§ WHAT YOU WILL DO:
Reproduce the records starting at the line that contains "Click the Reporting chart icon" and ending at the line that contains "click(470, 80)", swapping "shopping cart" for "checkout basket" and leaving everything else unchanged.

§ SOURCE MATERIAL:
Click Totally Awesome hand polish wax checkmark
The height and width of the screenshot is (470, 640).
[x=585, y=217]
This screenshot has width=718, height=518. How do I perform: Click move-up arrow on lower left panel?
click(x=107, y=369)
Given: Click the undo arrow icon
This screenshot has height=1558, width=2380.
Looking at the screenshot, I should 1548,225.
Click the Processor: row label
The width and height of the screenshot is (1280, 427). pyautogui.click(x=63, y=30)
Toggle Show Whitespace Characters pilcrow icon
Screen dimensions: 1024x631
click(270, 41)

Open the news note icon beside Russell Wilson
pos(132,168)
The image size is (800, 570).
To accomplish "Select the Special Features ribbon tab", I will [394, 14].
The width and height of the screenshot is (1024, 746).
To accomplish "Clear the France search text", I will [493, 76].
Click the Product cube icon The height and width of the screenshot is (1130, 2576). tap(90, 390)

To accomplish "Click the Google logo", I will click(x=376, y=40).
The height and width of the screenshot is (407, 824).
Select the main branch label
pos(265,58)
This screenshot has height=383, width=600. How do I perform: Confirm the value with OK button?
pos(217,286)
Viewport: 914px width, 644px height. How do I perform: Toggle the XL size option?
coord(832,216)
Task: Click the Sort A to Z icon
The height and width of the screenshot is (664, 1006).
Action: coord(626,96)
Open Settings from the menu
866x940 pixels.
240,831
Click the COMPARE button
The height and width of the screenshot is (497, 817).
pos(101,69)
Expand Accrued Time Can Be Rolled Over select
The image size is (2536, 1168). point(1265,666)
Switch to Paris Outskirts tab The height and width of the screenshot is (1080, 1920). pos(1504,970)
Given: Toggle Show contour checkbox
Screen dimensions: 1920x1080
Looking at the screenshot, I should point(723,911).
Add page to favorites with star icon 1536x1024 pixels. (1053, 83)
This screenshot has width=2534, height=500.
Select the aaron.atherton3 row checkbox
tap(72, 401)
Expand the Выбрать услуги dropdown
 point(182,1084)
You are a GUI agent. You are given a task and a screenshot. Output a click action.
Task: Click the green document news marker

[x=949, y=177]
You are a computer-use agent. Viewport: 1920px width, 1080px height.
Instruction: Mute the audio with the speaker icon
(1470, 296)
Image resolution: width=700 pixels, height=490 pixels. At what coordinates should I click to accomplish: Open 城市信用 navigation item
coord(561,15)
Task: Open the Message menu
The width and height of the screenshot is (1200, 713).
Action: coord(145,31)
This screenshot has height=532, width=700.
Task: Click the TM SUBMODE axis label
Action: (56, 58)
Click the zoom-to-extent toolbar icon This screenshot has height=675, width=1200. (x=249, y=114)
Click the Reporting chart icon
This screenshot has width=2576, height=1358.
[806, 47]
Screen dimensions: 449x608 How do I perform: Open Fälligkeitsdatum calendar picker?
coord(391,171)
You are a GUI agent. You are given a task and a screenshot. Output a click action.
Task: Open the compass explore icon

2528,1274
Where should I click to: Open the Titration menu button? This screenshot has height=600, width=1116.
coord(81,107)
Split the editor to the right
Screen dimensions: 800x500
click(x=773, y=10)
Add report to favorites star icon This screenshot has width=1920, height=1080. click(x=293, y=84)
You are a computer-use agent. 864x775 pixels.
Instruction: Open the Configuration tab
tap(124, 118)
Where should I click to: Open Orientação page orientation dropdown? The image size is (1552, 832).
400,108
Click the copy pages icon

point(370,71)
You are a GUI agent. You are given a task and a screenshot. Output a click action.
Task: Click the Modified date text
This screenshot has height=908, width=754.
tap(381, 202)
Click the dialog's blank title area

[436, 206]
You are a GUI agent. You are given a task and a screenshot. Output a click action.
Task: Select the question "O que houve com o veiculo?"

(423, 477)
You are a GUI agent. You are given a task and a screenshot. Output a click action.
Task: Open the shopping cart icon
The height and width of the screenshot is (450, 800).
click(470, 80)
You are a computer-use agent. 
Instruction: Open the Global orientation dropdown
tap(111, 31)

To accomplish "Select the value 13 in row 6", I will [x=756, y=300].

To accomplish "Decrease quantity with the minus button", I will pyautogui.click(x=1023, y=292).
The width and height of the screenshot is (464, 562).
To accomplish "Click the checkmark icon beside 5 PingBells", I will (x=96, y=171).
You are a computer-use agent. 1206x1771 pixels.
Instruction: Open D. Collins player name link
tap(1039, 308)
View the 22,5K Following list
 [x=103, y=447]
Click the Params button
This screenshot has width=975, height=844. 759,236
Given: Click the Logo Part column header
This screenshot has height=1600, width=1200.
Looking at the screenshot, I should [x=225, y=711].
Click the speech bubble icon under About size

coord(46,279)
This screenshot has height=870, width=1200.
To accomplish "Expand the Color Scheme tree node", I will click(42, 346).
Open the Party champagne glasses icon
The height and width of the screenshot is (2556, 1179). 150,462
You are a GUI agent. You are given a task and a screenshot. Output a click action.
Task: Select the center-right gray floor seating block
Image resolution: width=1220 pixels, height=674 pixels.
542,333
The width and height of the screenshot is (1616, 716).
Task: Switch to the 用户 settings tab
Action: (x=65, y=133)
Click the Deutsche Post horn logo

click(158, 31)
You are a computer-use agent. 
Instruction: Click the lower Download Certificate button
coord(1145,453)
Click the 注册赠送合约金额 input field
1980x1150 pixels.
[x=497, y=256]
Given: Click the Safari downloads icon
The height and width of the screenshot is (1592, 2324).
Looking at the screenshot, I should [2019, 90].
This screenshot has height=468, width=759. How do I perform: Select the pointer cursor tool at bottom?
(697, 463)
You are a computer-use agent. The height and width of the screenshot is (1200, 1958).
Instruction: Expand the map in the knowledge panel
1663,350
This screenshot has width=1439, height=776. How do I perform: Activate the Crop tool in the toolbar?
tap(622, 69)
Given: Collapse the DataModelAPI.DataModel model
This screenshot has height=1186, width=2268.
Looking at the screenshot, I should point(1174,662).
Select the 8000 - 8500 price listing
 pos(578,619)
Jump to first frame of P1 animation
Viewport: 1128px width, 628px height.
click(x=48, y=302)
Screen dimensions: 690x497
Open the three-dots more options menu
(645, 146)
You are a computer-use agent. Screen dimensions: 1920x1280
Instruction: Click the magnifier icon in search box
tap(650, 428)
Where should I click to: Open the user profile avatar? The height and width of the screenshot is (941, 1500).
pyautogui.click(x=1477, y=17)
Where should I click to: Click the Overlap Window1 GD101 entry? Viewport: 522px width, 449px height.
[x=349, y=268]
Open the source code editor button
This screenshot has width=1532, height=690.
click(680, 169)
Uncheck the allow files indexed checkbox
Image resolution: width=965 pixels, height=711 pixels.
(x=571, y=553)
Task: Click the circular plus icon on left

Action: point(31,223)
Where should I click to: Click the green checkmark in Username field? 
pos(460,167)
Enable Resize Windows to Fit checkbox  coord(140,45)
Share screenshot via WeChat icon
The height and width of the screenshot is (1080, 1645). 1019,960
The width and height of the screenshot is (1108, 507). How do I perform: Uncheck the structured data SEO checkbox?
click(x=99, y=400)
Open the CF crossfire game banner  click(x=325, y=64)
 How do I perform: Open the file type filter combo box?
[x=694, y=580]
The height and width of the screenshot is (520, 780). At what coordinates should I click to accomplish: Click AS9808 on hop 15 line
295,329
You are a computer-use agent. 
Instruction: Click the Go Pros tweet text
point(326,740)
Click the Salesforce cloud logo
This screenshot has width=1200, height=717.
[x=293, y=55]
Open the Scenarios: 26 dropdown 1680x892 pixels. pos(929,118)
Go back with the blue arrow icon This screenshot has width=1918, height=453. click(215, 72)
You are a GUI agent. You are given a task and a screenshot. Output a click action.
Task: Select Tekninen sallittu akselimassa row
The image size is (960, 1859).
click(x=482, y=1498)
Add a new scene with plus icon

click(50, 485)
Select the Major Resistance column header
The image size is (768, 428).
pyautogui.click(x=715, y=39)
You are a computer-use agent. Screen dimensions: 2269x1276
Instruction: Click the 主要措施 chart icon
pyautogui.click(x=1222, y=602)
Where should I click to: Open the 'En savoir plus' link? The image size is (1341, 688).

§ WRITTEN SOLUTION:
Click the Reporting chart icon
This screenshot has width=2576, height=1358.
[806, 47]
Screen dimensions: 449x608 How do I perform: Open Fälligkeitsdatum calendar picker?
coord(391,171)
You are a GUI agent. You are given a task and a screenshot. Output a click action.
Task: Open the compass explore icon

2528,1274
Where should I click to: Open the Titration menu button? This screenshot has height=600, width=1116.
coord(81,107)
Split the editor to the right
Screen dimensions: 800x500
click(x=773, y=10)
Add report to favorites star icon This screenshot has width=1920, height=1080. click(x=293, y=84)
You are a computer-use agent. 864x775 pixels.
Instruction: Open the Configuration tab
tap(124, 118)
Where should I click to: Open Orientação page orientation dropdown? The image size is (1552, 832).
400,108
Click the copy pages icon

point(370,71)
You are a GUI agent. You are given a task and a screenshot. Output a click action.
Task: Click the Modified date text
This screenshot has height=908, width=754.
tap(381, 202)
Click the dialog's blank title area

[436, 206]
You are a GUI agent. You are given a task and a screenshot. Output a click action.
Task: Select the question "O que houve com o veiculo?"

(423, 477)
You are a GUI agent. You are given a task and a screenshot. Output a click action.
Task: Open the checkout basket icon
The height and width of the screenshot is (450, 800).
click(470, 80)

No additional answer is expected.